--- RECORDS SHOWN ---
***
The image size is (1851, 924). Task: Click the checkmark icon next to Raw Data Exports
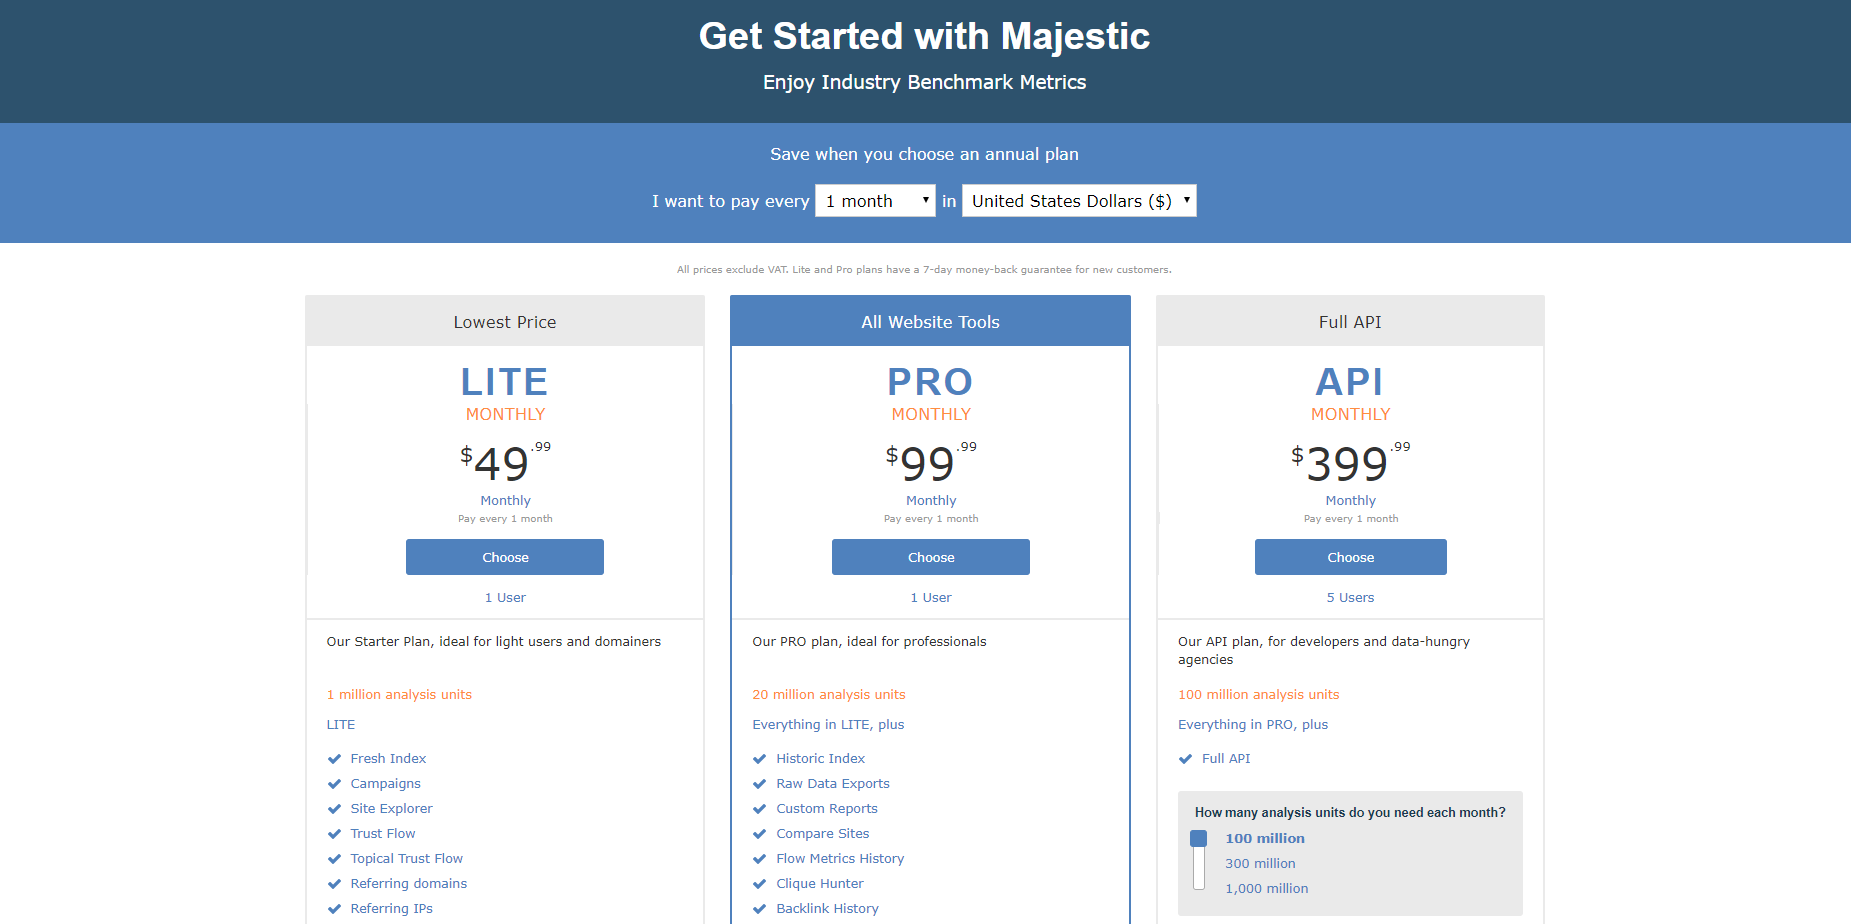coord(760,784)
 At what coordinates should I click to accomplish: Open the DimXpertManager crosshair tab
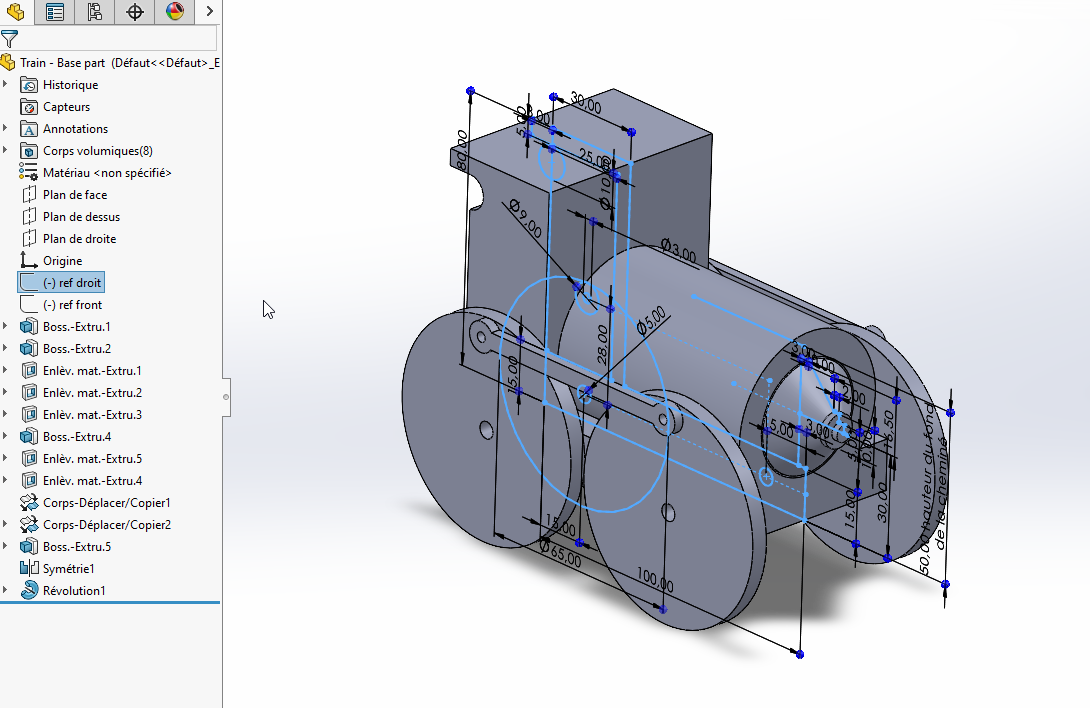click(135, 12)
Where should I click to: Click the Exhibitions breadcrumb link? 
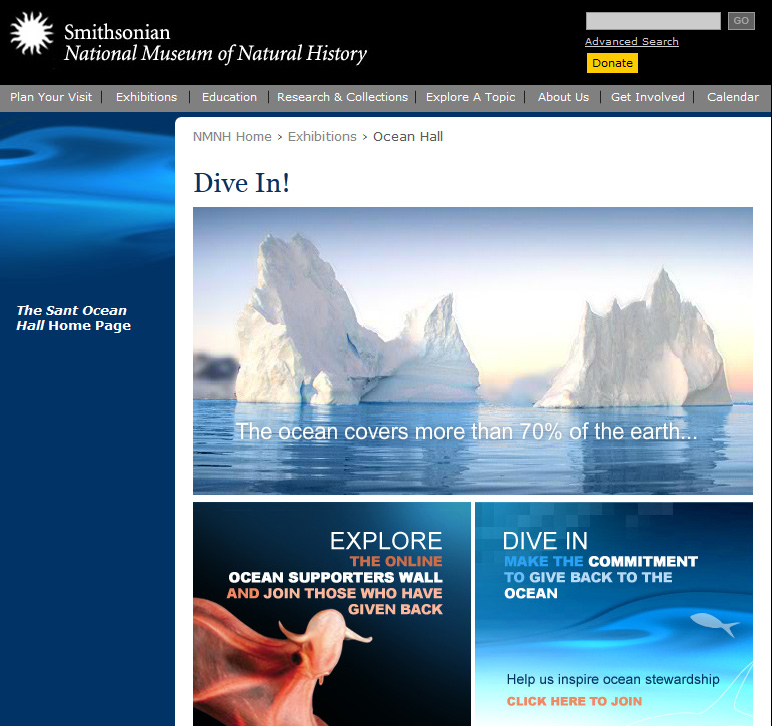click(x=322, y=137)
***
--- INSTRUCTIONS FOR THE TASK ---
Without any pictures, return the material above exactly.

--- SOLUTION TO THE PROBLEM ---
The image size is (1851, 924). Task: Click the checkmark icon next to Raw Data Exports
coord(760,784)
 At what coordinates should I click to accomplish: Open the DimXpertManager crosshair tab
click(135, 12)
Where should I click to: Click the Exhibitions breadcrumb link? 
click(x=322, y=137)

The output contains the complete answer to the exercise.